*** Source
Cory Booker, a would-be bachelor president, says Americans are 'open to lots of different types of f

Cory Booker, a would-be bachelor president, says Americans are ‘open to lots of different types of families’ in the White House


NEWARK — A banged-up Dodge Caravan pulls up next to Sen. Cory Booker, who’s out for a walk in the banged-up city center where he’s lived for almost a quarter-century.

“How you doin’, Mr. President!” shouts the driver, a middle-aged man with a huge smile.

These streets are Booker’s sweet spot, where he was mayor for seven years, where he still has a small house, where seemingly everybody knows his name and wants to shake his hand, and where, on Saturday, he will appear at a rally to officially announce his campaign for president.

It’s also a place where Booker doesn’t feel he needs to explain his private life. He’d prefer to discuss justice reform, education, all his issues — and not why he might be the first bachelor president since Grover Cleveland married in the White House in 1886.
******
*** Dataset excerpt
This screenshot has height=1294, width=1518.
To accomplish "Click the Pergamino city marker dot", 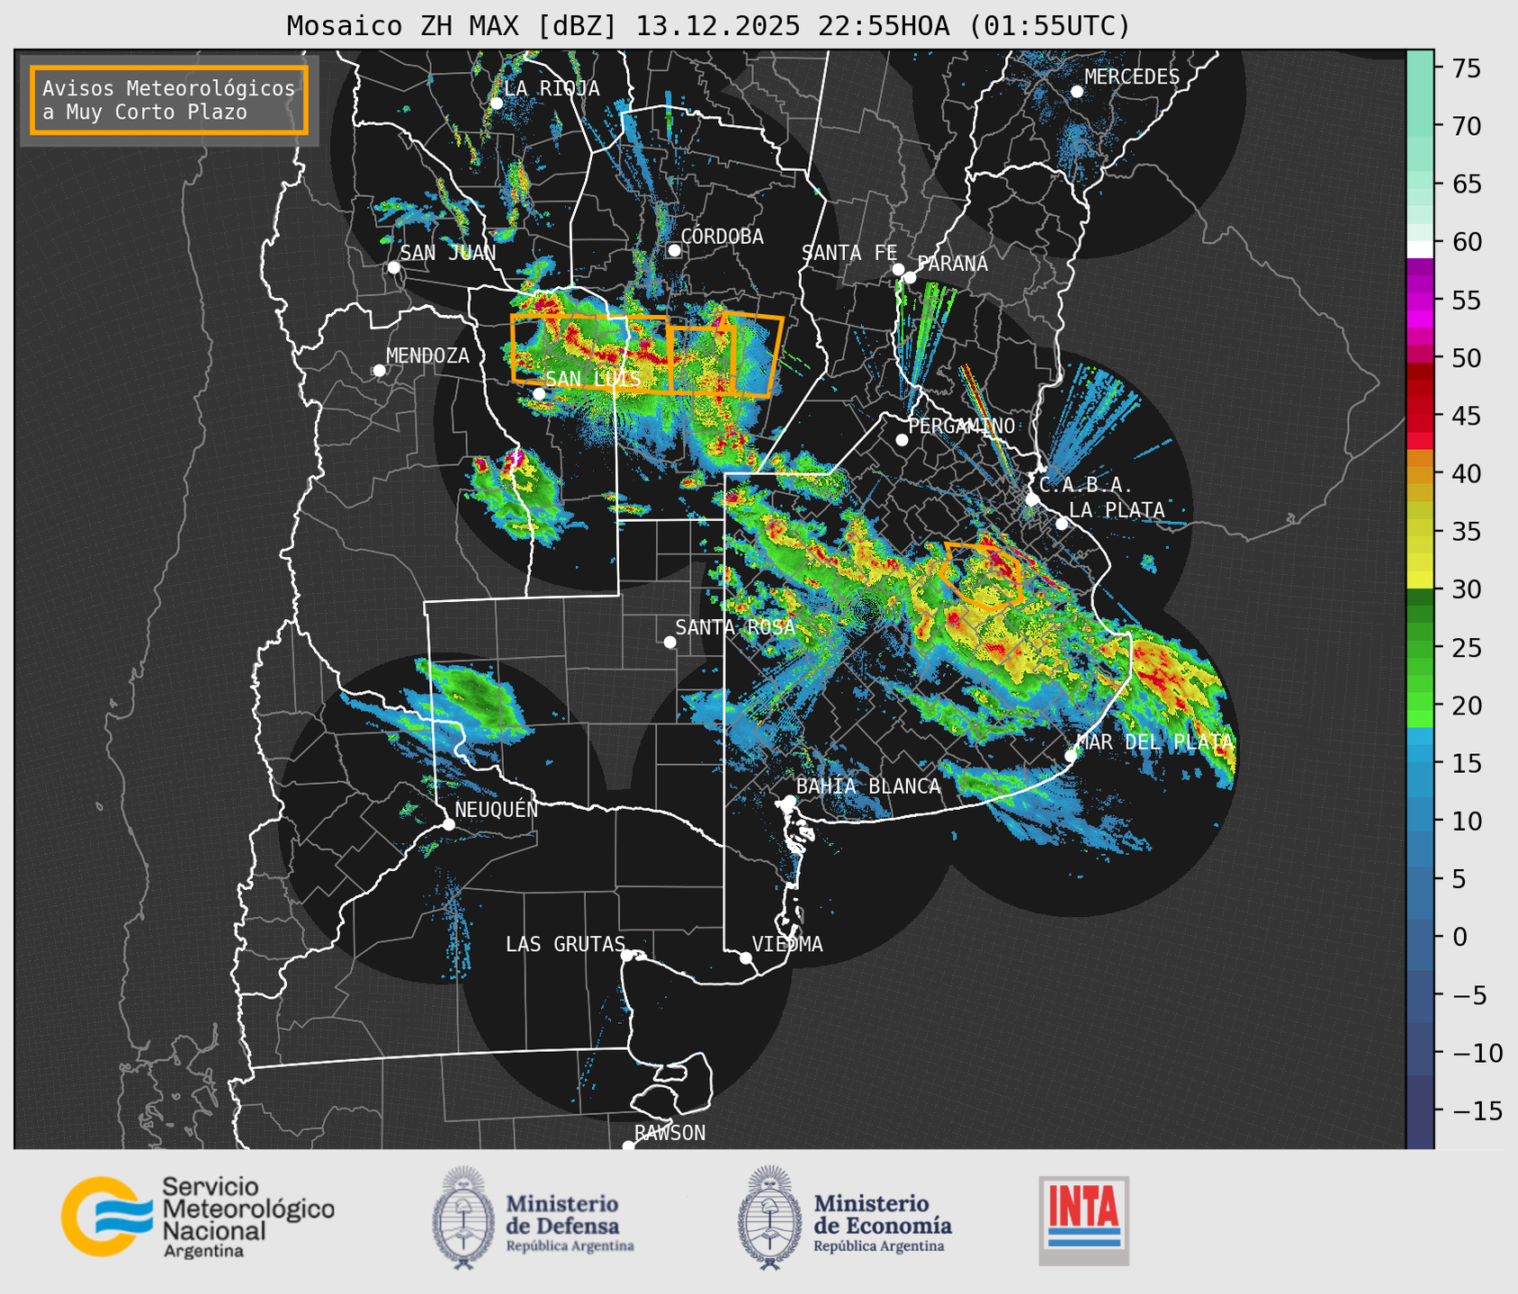I will [902, 440].
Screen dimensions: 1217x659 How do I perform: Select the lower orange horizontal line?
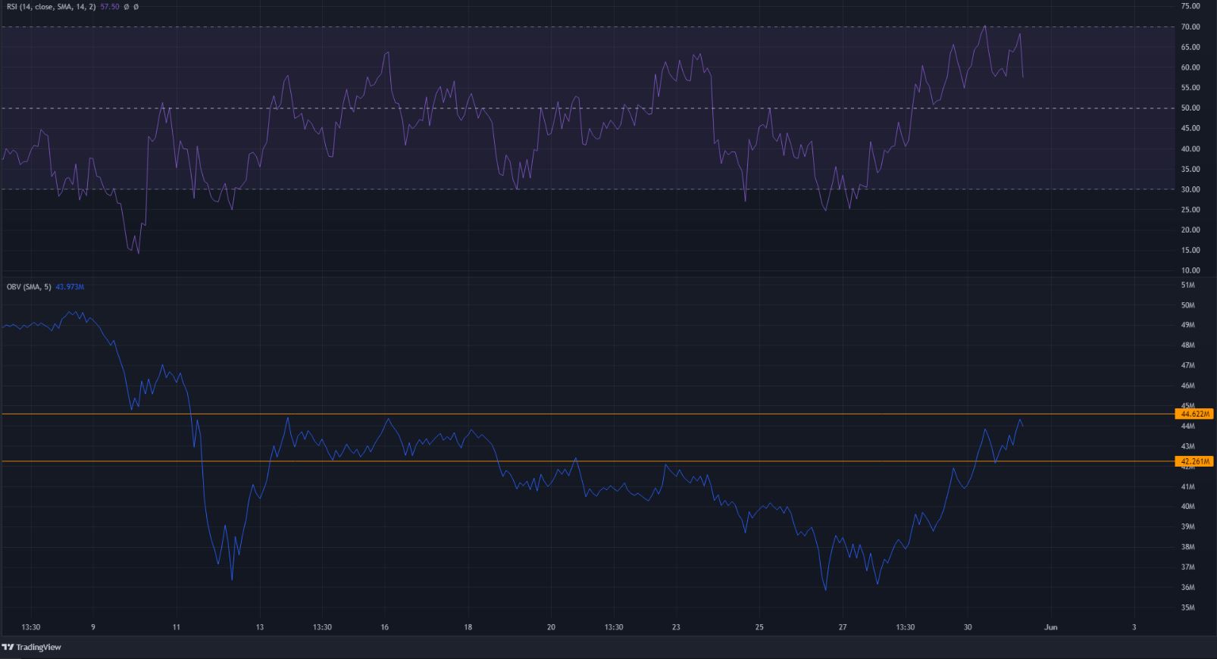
******
Problem A: List each thing the article about Cory Booker says about the Newark streets it calls his "sweet spot."
Problem B:
Answer these questions from the article about Cory Booker, one answer per line:
(i) What vehicle pulls up next to Booker during his walk?
(ii) How long has Booker lived in the city center?
(iii) In what year did Grover Cleveland marry in the White House?
Problem C: Write a continuation of the article about Cory Booker, starting right after its final sentence.

Written reply A:
- He was mayor there for seven years.
- He still has a small house there.
- Seemingly everybody there knows his name and wants to shake his hand.
- On Saturday he will appear there at a rally to officially announce his campaign for president.

Written reply B:
(i) A banged-up Dodge Caravan.
(ii) Almost a quarter-century.
(iii) 1886.

Written reply C:
“I hate it that people assume I’d be a bachelor president,” Booker says with a big laugh on this March afternoon. “It’s literally 700 days from now. You never know.”

-snip-

The son of two IBM executives, Booker was raised as one of the few black people in the New Jersey suburb of Harrington Park, where he was a star football player. After graduating from Stanford University, Booker spent two years as a Rhodes Scholar at Oxford University in Britain, then earned a degree at Yale Law School.

In his third year at Yale, he moved into a run-down rooming house in Newark’s Central Ward, where he says his car was broken into the day he moved in. Later, he moved across the street to a 16th-floor apartment in the Brick Towers housing complex, a notorious symbol of neglect, rats and drug-dealing. He lived there for eight years.

He was elected to the Newark city council in 1998 representing the Central Ward, then was elected mayor in 2006 and a U.S. senator in 2013. Brick Towers has since been torn down, but Booker can see where it stood from his front door.

Booker says he chooses to keep a home in central Newark, rather than the wealthy areas where many of his Yale Law friends moved, because “this really is home for me.” He acknowledges that choosing to live in a grim public housing project for almost a decade complicated his dating life, but he said it made him a better senator and presidential candidate.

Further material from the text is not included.